だいぶ後になってから写真を撮った渡辺達生さんにお話をうかがったとき、「普通の女優さんやタレントさんと違い、彼女の場合、脱ぐことに全く躊躇がなく、逆にこっちがタジタジになるほどとてもクリエイティブな現場でした」とおっしゃっていました。
◆被写体に「撮らされる」
1980年代から1990年代は、日本の女性の意識に大きな変化があった時代です。私にも意思はある──そんな自立への欲求が顕著になりました。そのとき、自我を吐き出し、自分を表現する手段のひとつとしてヘアヌードという写真表現がありました。
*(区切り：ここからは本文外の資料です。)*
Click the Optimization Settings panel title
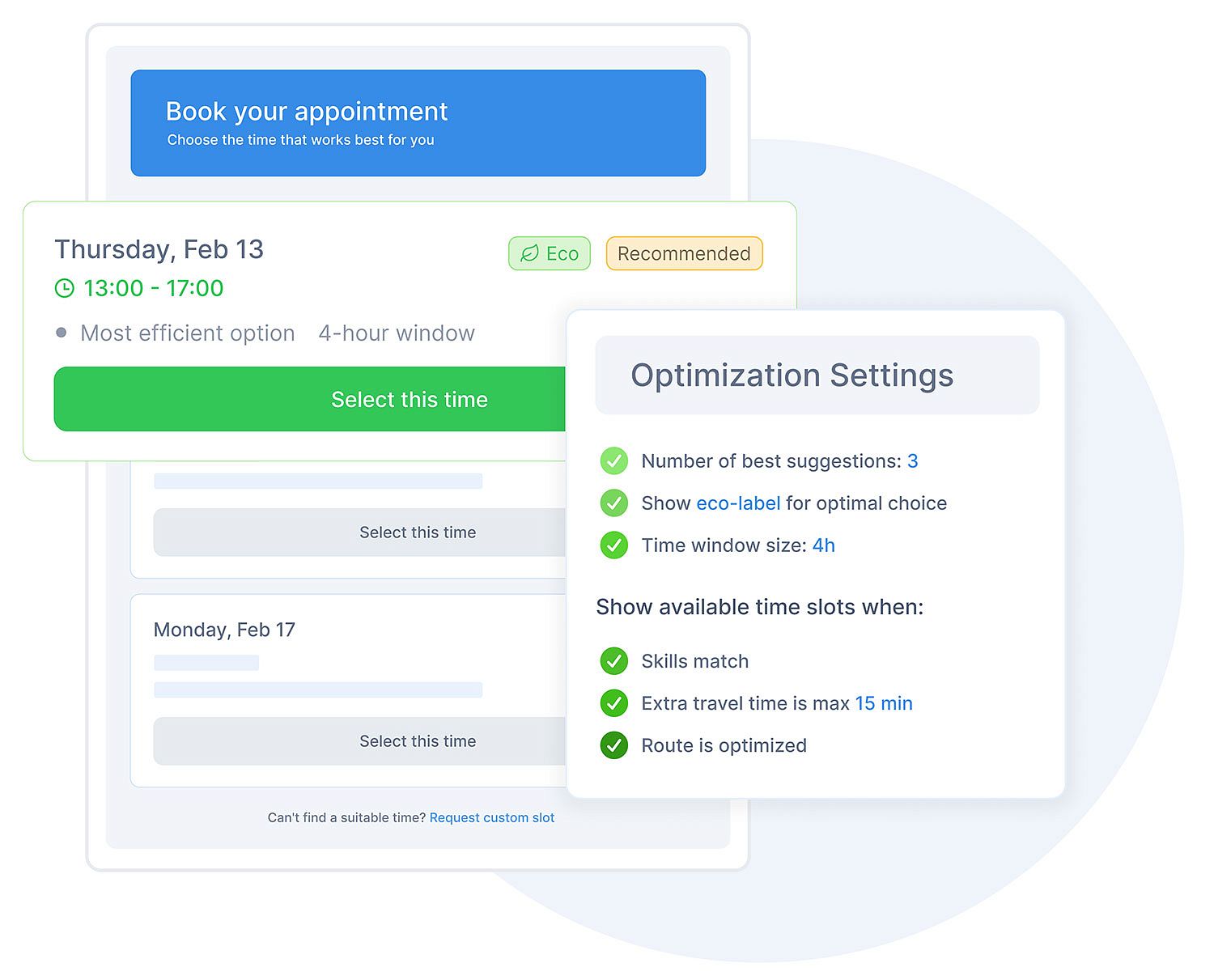The image size is (1214, 980). pyautogui.click(x=792, y=375)
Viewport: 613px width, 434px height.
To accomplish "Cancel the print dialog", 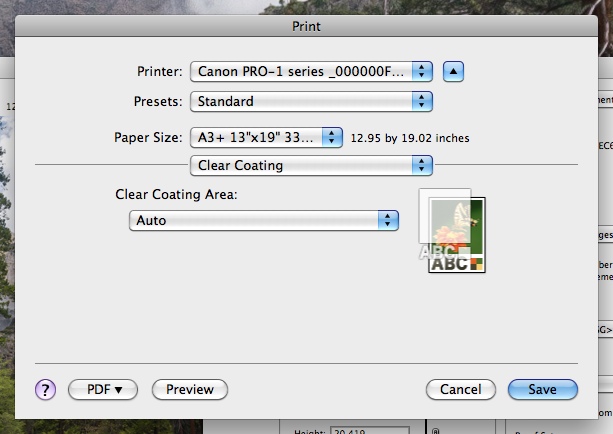I will [x=461, y=390].
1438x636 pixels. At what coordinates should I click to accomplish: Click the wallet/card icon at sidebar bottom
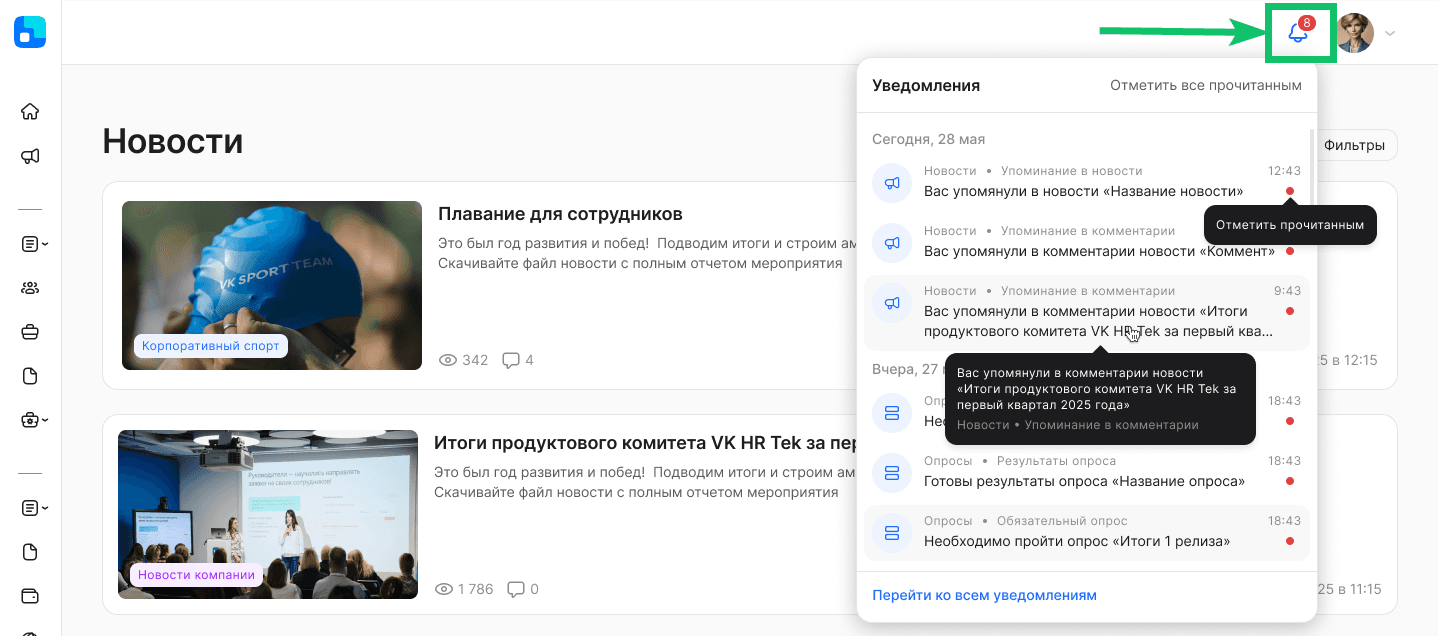point(30,595)
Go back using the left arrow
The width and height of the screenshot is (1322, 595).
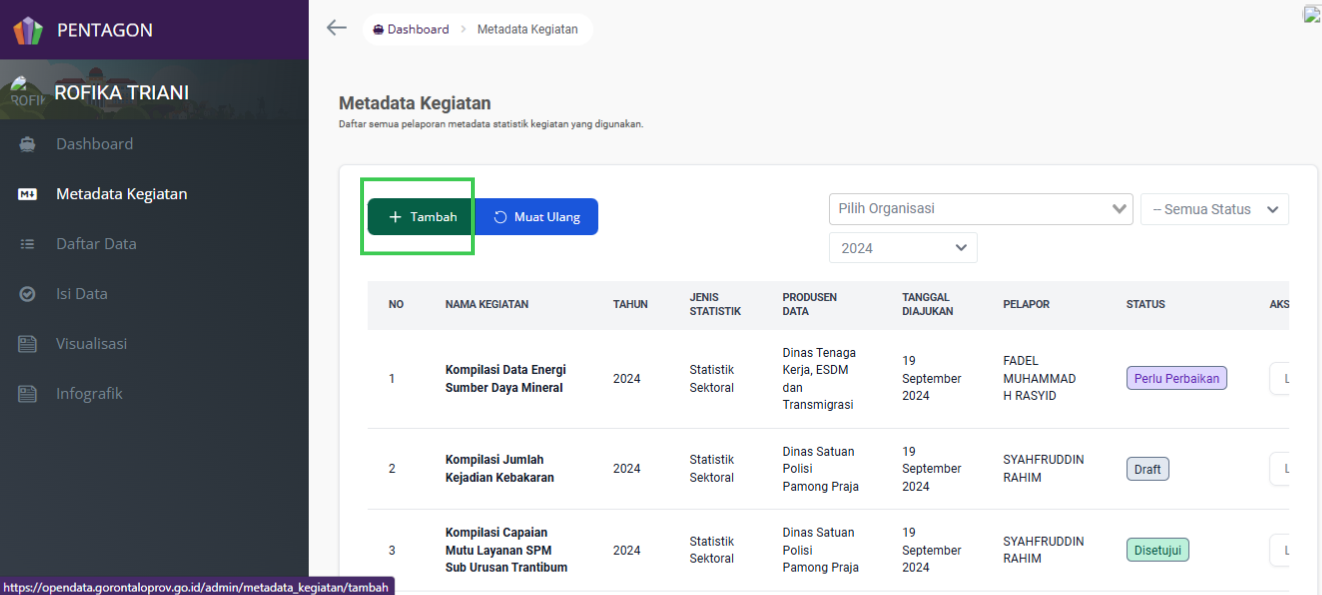[337, 28]
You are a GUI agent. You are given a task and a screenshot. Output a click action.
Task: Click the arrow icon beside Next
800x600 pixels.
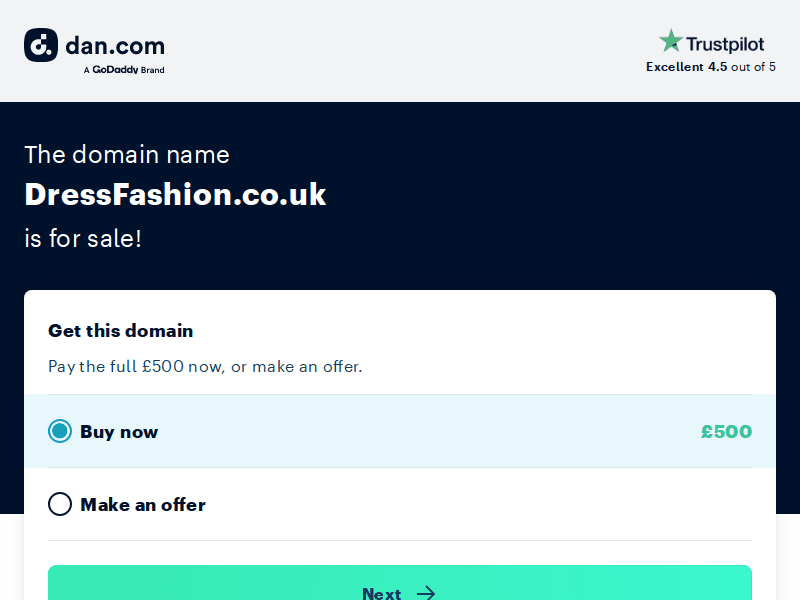(426, 593)
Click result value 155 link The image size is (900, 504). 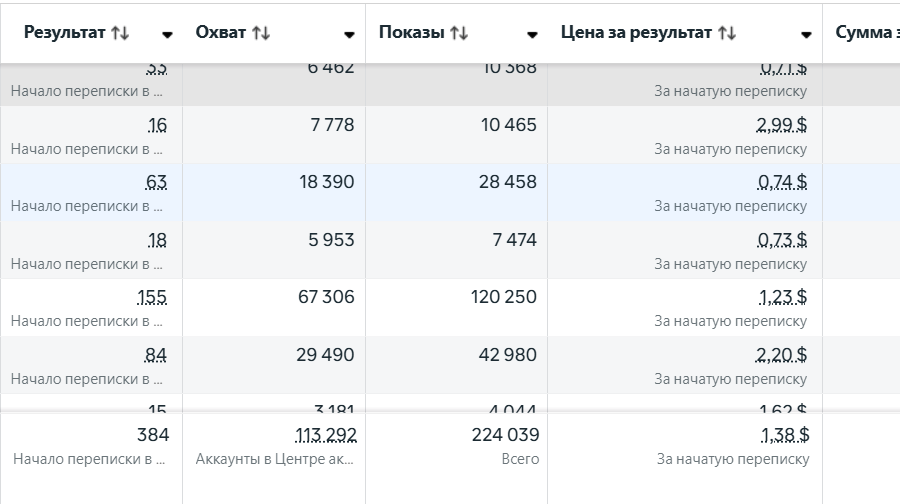click(153, 297)
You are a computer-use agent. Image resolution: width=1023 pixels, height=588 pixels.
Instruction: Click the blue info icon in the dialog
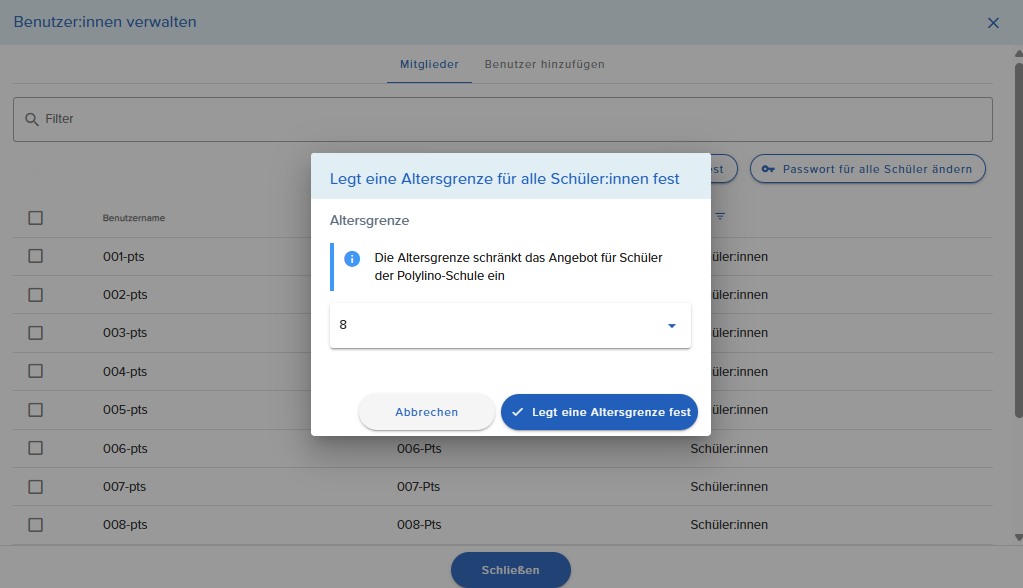(x=352, y=259)
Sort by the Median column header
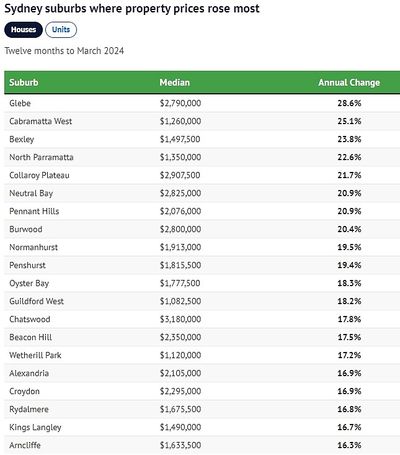The height and width of the screenshot is (455, 400). [174, 82]
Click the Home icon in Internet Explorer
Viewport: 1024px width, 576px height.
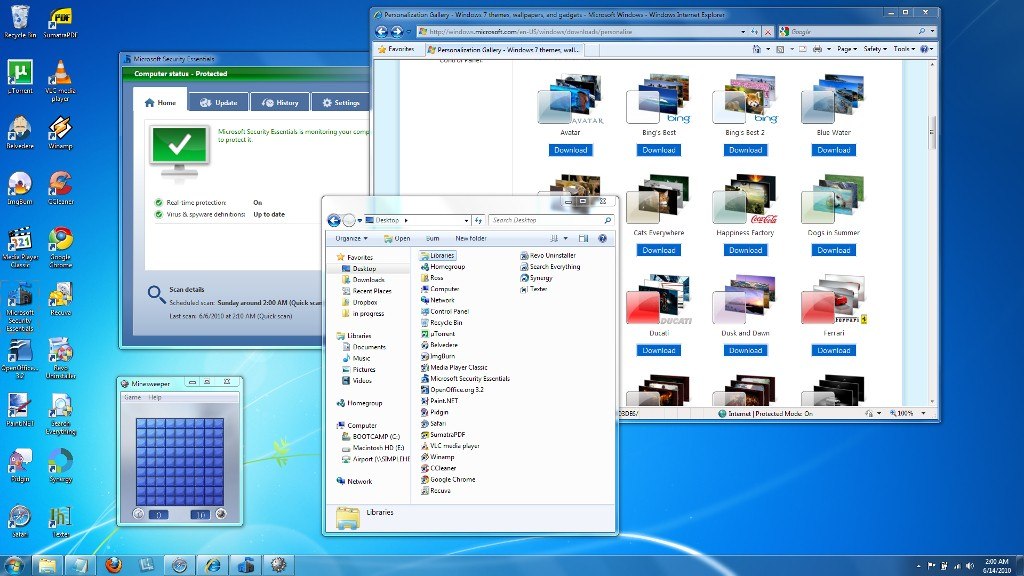pyautogui.click(x=756, y=48)
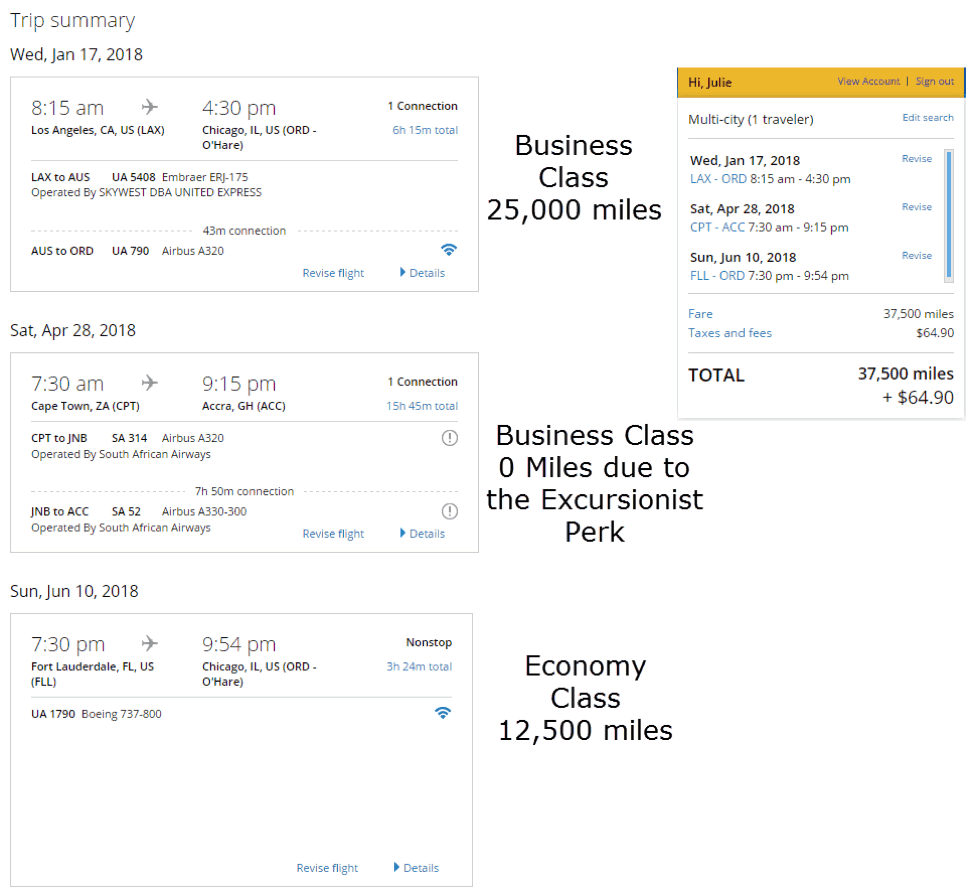Click the wifi icon on the UA 790 segment
The width and height of the screenshot is (975, 896).
(x=449, y=249)
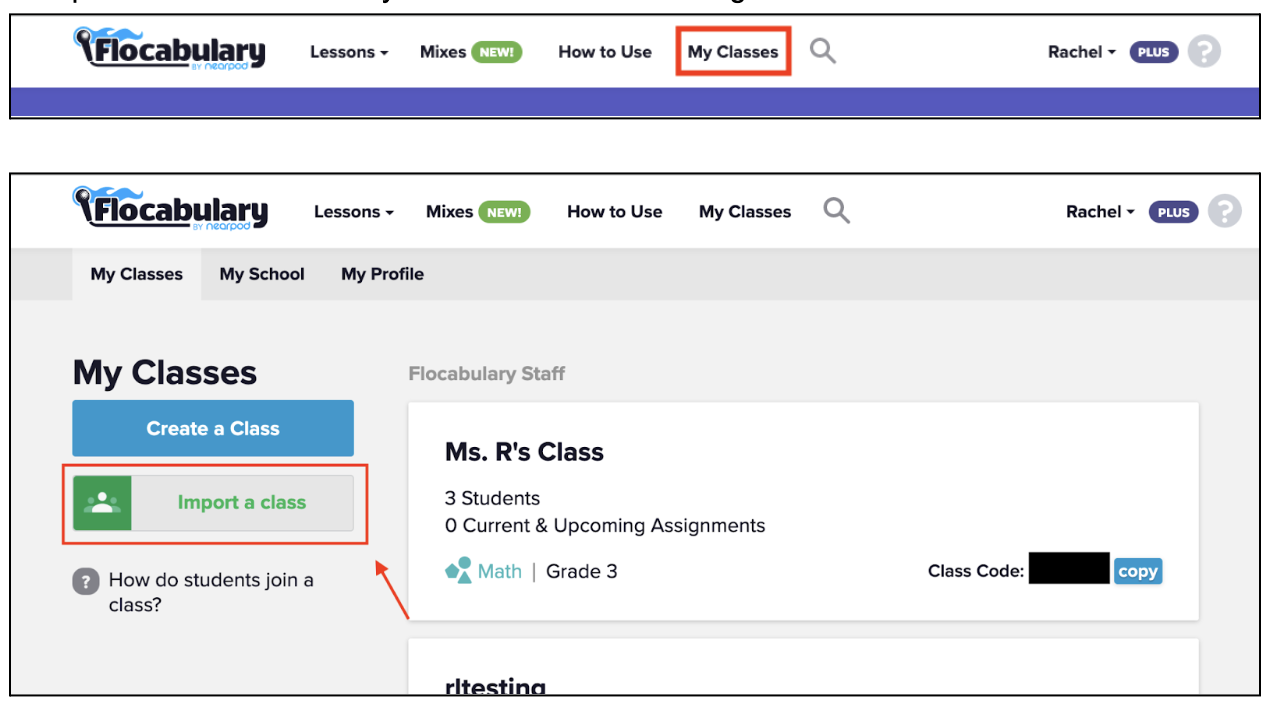
Task: Expand the Lessons dropdown in lower navbar
Action: point(353,212)
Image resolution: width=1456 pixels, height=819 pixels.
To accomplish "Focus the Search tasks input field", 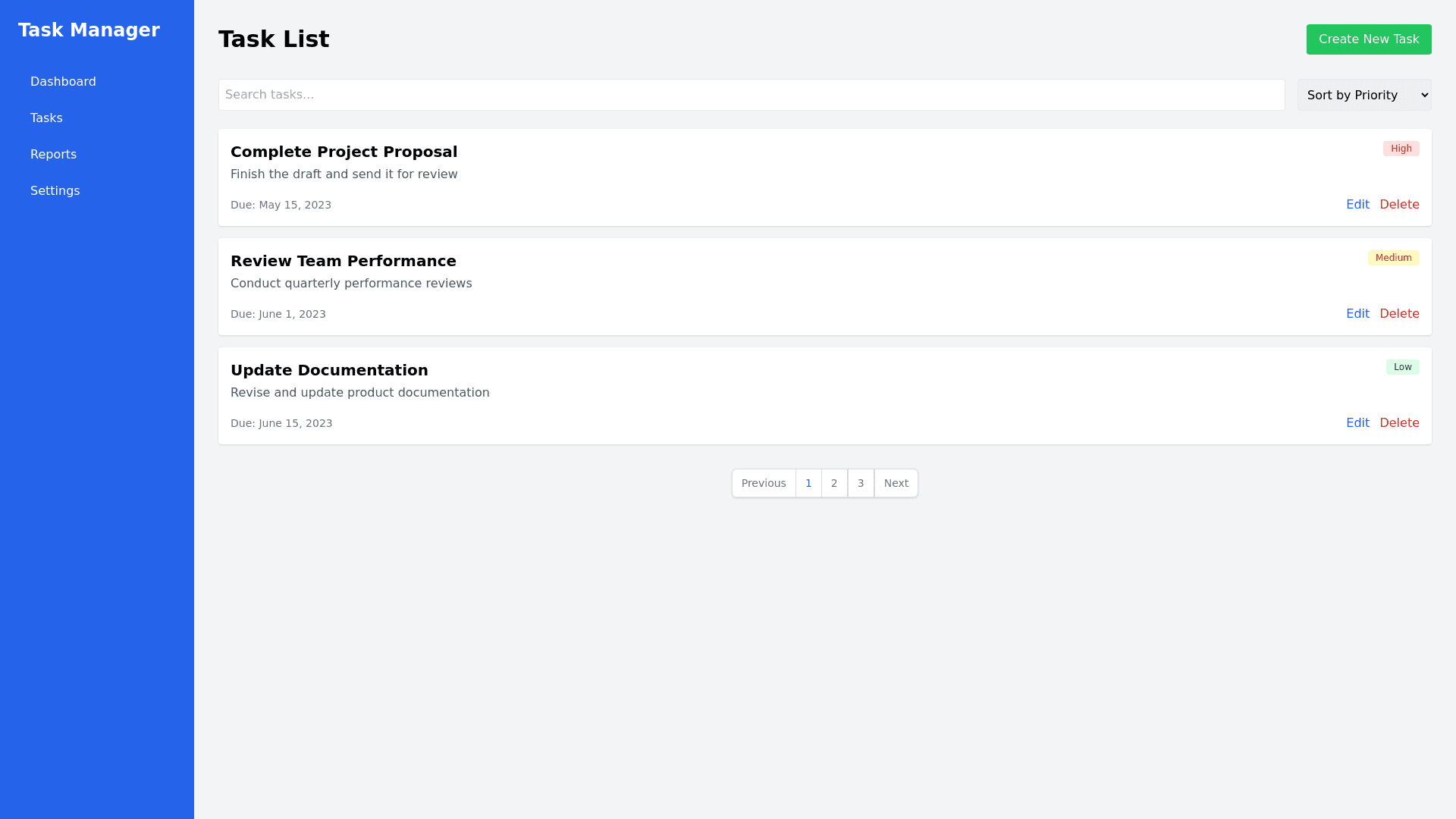I will click(751, 95).
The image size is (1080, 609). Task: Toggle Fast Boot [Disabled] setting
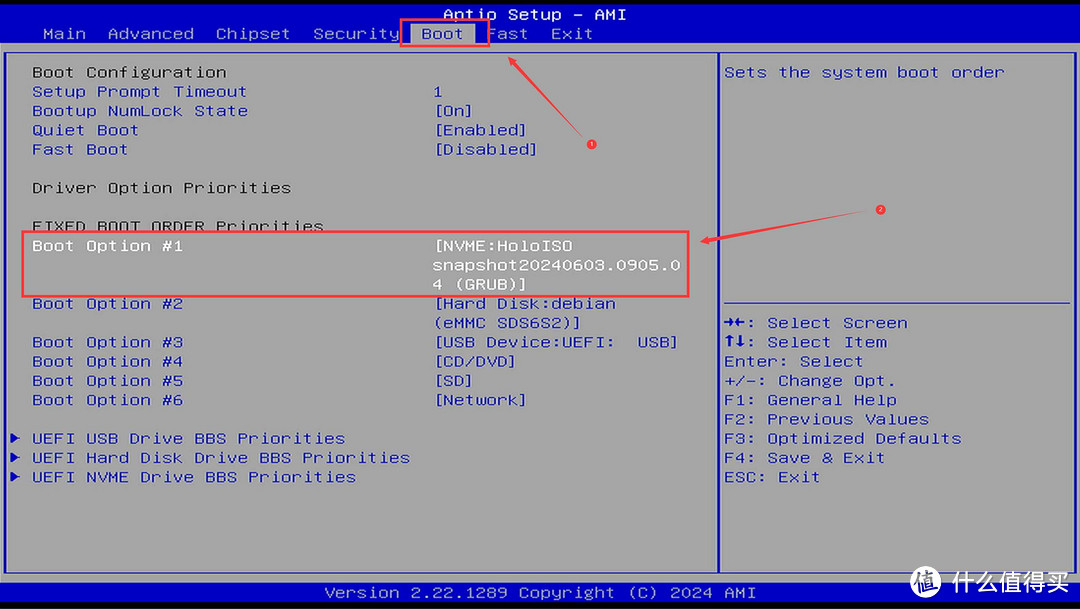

男性はその“おこぼれ”をもらったのかもしれませんね(笑い)。
それ以前はまだ「脱ぐことは恥ずかしいこと」という意識が女性側にありましたが、自己表現の手段となったとき、女性にとってヌードは恥ずかしいものから「美しいもの」へと変わりました。その意味で、ヘアヌードはビッグビジネスだけでなく、あの時代の女性の自立を象徴する現象でした。保守的な日本独特の文化でもありますね。
この写真集には、なお美さんが水玉のワンピース姿で、電柱に寄り添う儚げなモノクロ写真があります。その聖女のような彼女こそ、無意識のご自身の本質であり、渡辺さんが撮りたかった写真なのだと思いました。その一枚があることで、どんなに過激に表現されても、より気高さが濁ることない透逸な作品集になったのだと思います。